**WHAT IS BEING ASKED:**
What you return must match the records exactly, line for line.
|---|
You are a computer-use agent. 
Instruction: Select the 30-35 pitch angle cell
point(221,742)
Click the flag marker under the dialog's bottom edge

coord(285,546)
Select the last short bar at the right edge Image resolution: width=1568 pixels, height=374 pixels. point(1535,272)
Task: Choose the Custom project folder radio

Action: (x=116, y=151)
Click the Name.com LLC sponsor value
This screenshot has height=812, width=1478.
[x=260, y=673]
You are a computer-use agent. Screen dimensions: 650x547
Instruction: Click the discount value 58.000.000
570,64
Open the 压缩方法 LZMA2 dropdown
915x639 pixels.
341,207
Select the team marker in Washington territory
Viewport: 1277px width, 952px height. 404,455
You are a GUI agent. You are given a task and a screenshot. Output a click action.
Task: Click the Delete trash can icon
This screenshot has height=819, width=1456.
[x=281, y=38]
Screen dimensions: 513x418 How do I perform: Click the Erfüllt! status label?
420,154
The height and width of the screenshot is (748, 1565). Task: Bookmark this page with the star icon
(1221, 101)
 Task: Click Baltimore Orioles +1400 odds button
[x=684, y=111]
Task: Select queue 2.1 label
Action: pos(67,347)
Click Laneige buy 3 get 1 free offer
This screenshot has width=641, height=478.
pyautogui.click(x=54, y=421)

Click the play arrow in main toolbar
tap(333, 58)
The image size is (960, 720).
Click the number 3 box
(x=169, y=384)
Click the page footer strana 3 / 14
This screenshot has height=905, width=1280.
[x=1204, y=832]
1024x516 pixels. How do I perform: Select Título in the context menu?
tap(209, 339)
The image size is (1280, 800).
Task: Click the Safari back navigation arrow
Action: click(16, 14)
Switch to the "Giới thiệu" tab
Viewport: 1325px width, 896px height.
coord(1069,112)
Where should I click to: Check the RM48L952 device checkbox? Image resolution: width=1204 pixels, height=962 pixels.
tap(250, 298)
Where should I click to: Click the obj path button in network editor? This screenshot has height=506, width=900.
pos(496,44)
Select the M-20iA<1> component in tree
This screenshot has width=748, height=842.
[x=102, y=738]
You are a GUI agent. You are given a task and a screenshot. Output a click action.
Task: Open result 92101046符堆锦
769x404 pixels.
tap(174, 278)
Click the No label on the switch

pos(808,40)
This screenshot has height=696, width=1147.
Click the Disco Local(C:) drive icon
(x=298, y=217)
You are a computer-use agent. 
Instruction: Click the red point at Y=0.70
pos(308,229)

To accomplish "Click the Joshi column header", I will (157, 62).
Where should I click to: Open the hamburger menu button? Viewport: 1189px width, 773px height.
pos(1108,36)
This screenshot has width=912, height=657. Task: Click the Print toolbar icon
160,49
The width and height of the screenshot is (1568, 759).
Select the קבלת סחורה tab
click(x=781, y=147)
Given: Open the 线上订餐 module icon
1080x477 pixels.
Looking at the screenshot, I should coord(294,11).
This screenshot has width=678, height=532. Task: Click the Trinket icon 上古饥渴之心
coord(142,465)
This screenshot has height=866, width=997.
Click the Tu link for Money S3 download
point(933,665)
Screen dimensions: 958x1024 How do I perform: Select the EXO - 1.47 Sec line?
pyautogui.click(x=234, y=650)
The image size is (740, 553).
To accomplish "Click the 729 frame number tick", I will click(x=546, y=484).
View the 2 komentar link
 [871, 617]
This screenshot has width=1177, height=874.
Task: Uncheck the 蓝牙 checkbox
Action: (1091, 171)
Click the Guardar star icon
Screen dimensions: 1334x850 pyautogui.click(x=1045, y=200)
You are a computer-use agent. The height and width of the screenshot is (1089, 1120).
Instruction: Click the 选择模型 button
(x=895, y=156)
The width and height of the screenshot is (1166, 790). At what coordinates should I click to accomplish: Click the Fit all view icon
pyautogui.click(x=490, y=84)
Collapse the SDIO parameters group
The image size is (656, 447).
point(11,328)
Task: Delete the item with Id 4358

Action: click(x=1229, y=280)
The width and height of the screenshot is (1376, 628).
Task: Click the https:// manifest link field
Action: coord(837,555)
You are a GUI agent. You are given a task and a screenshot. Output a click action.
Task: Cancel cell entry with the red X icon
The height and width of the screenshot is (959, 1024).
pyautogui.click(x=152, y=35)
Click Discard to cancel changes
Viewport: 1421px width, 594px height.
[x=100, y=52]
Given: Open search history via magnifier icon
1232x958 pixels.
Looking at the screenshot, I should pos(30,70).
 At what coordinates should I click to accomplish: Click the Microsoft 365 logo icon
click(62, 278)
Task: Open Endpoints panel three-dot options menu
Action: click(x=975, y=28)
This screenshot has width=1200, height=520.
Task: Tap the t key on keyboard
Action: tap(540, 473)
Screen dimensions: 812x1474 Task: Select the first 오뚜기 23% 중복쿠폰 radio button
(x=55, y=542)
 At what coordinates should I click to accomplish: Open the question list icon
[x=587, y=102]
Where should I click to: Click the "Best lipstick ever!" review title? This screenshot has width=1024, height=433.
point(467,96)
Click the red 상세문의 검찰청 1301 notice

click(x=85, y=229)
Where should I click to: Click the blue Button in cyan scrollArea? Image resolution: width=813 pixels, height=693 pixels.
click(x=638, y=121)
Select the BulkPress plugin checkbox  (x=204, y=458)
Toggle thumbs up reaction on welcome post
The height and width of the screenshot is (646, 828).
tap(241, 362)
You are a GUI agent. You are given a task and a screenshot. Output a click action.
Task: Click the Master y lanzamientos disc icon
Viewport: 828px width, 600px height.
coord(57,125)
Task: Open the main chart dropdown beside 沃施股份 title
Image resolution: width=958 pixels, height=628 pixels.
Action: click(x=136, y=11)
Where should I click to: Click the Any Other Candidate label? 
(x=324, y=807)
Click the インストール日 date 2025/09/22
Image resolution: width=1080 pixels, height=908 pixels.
|---|
**TASK ANSWER:**
You are a computer-use agent. 
Instruction: Select the 30-35 pitch angle cell
point(221,742)
Click the flag marker under the dialog's bottom edge

coord(285,546)
Select the last short bar at the right edge Image resolution: width=1568 pixels, height=374 pixels. point(1535,272)
Task: Choose the Custom project folder radio

Action: (x=116, y=151)
Click the Name.com LLC sponsor value
This screenshot has height=812, width=1478.
[x=260, y=673]
You are a computer-use agent. Screen dimensions: 650x547
Instruction: Click the discount value 58.000.000
570,64
Open the 压缩方法 LZMA2 dropdown
915x639 pixels.
341,207
Select the team marker in Washington territory
Viewport: 1277px width, 952px height. 404,455
You are a GUI agent. You are given a task and a screenshot. Output a click action.
Task: Click the Delete trash can icon
This screenshot has height=819, width=1456.
[x=281, y=38]
Screen dimensions: 513x418 How do I perform: Click the Erfüllt! status label?
420,154
The height and width of the screenshot is (748, 1565). Task: Bookmark this page with the star icon
(1221, 101)
 Task: Click Baltimore Orioles +1400 odds button
[x=684, y=111]
Task: Select queue 2.1 label
Action: pos(67,347)
Click Laneige buy 3 get 1 free offer
This screenshot has width=641, height=478.
pyautogui.click(x=54, y=421)

Click the play arrow in main toolbar
tap(333, 58)
The image size is (960, 720).
Click the number 3 box
(x=169, y=384)
Click the page footer strana 3 / 14
This screenshot has height=905, width=1280.
[x=1204, y=832]
1024x516 pixels. How do I perform: Select Título in the context menu?
tap(209, 339)
The image size is (1280, 800).
Task: Click the Safari back navigation arrow
Action: click(16, 14)
Switch to the "Giới thiệu" tab
Viewport: 1325px width, 896px height.
coord(1069,112)
Where should I click to: Check the RM48L952 device checkbox? Image resolution: width=1204 pixels, height=962 pixels.
tap(250, 298)
Where should I click to: Click the obj path button in network editor? This screenshot has height=506, width=900.
pos(496,44)
Select the M-20iA<1> component in tree
This screenshot has width=748, height=842.
[x=102, y=738]
You are a GUI agent. You are given a task and a screenshot. Output a click action.
Task: Open result 92101046符堆锦
769x404 pixels.
tap(174, 278)
Click the No label on the switch

pos(808,40)
This screenshot has height=696, width=1147.
Click the Disco Local(C:) drive icon
(x=298, y=217)
You are a computer-use agent. 
Instruction: Click the red point at Y=0.70
pos(308,229)

To accomplish "Click the Joshi column header", I will (157, 62).
Where should I click to: Open the hamburger menu button? Viewport: 1189px width, 773px height.
pos(1108,36)
This screenshot has width=912, height=657. Task: Click the Print toolbar icon
160,49
The width and height of the screenshot is (1568, 759).
Select the קבלת סחורה tab
click(x=781, y=147)
Given: Open the 线上订餐 module icon
1080x477 pixels.
Looking at the screenshot, I should coord(294,11).
This screenshot has width=678, height=532. Task: Click the Trinket icon 上古饥渴之心
coord(142,465)
This screenshot has height=866, width=997.
Click the Tu link for Money S3 download
point(933,665)
Screen dimensions: 958x1024 How do I perform: Select the EXO - 1.47 Sec line?
pyautogui.click(x=234, y=650)
The image size is (740, 553).
To accomplish "Click the 729 frame number tick", I will click(x=546, y=484).
View the 2 komentar link
 [871, 617]
This screenshot has width=1177, height=874.
Task: Uncheck the 蓝牙 checkbox
Action: (1091, 171)
Click the Guardar star icon
Screen dimensions: 1334x850 pyautogui.click(x=1045, y=200)
You are a computer-use agent. The height and width of the screenshot is (1089, 1120).
Instruction: Click the 选择模型 button
(x=895, y=156)
The width and height of the screenshot is (1166, 790). At what coordinates should I click to accomplish: Click the Fit all view icon
pyautogui.click(x=490, y=84)
Collapse the SDIO parameters group
The image size is (656, 447).
point(11,328)
Task: Delete the item with Id 4358

Action: click(x=1229, y=280)
The width and height of the screenshot is (1376, 628).
Task: Click the https:// manifest link field
Action: coord(837,555)
You are a GUI agent. You are given a task and a screenshot. Output a click action.
Task: Cancel cell entry with the red X icon
The height and width of the screenshot is (959, 1024).
pyautogui.click(x=152, y=35)
Click Discard to cancel changes
Viewport: 1421px width, 594px height.
[x=100, y=52]
Given: Open search history via magnifier icon
1232x958 pixels.
Looking at the screenshot, I should pos(30,70).
 At what coordinates should I click to accomplish: Click the Microsoft 365 logo icon
click(62, 278)
Task: Open Endpoints panel three-dot options menu
Action: click(x=975, y=28)
This screenshot has width=1200, height=520.
Task: Tap the t key on keyboard
Action: tap(540, 473)
Screen dimensions: 812x1474 Task: Select the first 오뚜기 23% 중복쿠폰 radio button
(x=55, y=542)
 At what coordinates should I click to accomplish: Open the question list icon
[x=587, y=102]
Where should I click to: Click the "Best lipstick ever!" review title? This screenshot has width=1024, height=433.
point(467,96)
Click the red 상세문의 검찰청 1301 notice

click(x=85, y=229)
Where should I click to: Click the blue Button in cyan scrollArea? Image resolution: width=813 pixels, height=693 pixels.
click(x=638, y=121)
Select the BulkPress plugin checkbox  (x=204, y=458)
Toggle thumbs up reaction on welcome post
The height and width of the screenshot is (646, 828).
tap(241, 362)
You are a GUI agent. You are given a task and a screenshot. Output a click action.
Task: Click the Master y lanzamientos disc icon
Viewport: 828px width, 600px height.
coord(57,125)
Task: Open the main chart dropdown beside 沃施股份 title
Image resolution: width=958 pixels, height=628 pixels.
Action: click(x=136, y=11)
Where should I click to: Click the Any Other Candidate label? 
(x=324, y=807)
Click the インストール日 date 2025/09/22
Image resolution: width=1080 pixels, height=908 pixels.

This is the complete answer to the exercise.